Linux fits this risk-reduction model nicely, and friendly distributions are now the norm. While techno-masochists can still install Slackware by following instructional arcana found using Gopher, or compile Gentoo from its component electrons, Ubuntu and a few other distributions provide an admirably friendly and simple user experience, even for odd hardware and less-capable systems. More important, though, Linux is a reasonable host for both open- and closed-source applications, and even for Windows applications in a virtual machine or directly using Wine.
Why not a shiny new Macbook? OS X marginally fits the definition of an open-source base (though it's moved back in the direction of closed-source), and it's surprising how many security researchers and professionals I see using OS X simply because common security issues are taken care of in the base OS, or easily managed.

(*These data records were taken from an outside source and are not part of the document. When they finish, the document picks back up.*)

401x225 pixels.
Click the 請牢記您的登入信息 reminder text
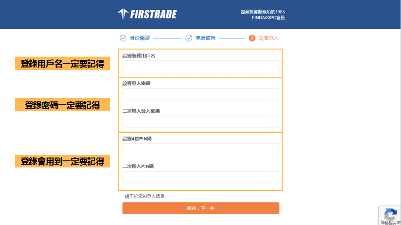(x=145, y=196)
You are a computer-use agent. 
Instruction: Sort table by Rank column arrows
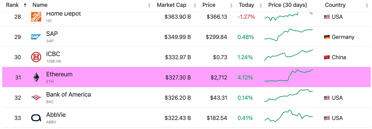(25, 5)
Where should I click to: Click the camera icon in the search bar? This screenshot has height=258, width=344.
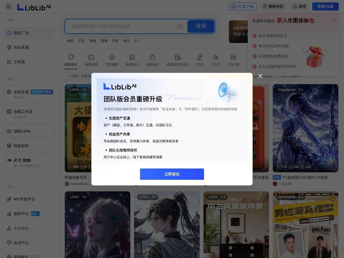180,26
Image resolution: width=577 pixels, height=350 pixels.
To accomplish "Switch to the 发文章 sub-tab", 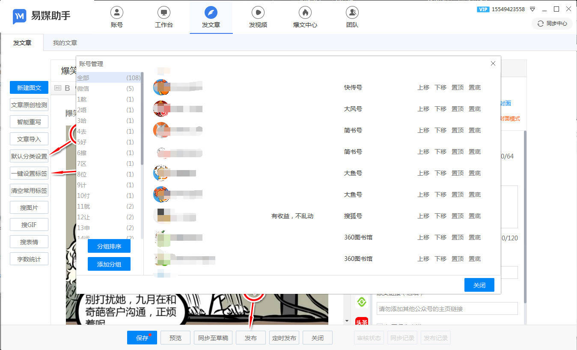I will pyautogui.click(x=22, y=43).
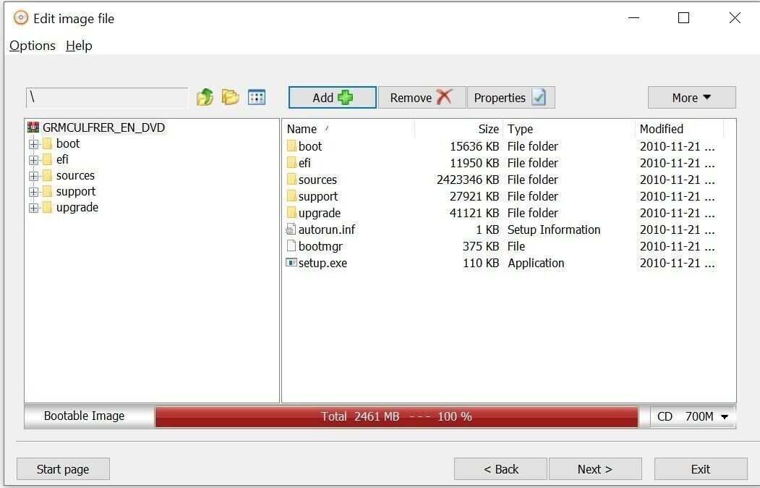
Task: Open the Help menu
Action: click(79, 46)
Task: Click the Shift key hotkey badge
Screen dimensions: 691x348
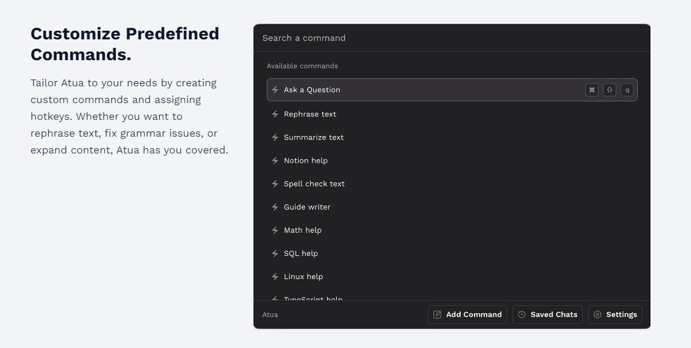Action: 609,90
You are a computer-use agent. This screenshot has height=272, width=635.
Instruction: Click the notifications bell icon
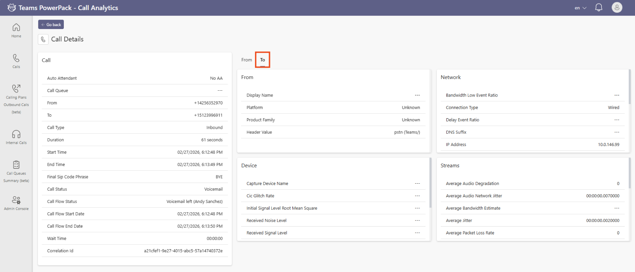tap(599, 8)
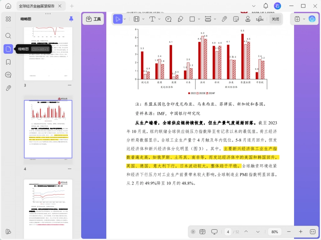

It's conducive to tracing security issues at several levels, and is a reasonably good host to guest operating systems and applications without undue increases in risk. It's not a bad option at all.
Would either common setup prevent or protect me the next time I choose poorly and install a piece of software containing a Trojan, or that triggers some security flaw already on my system? No, but either would - at least - make it easier to isolate the problem, trace its source, eradicate it, and move on. There's no perfect security or recovery solution, but sometimes rearranging the deck chairs does make it easier when bad things happen.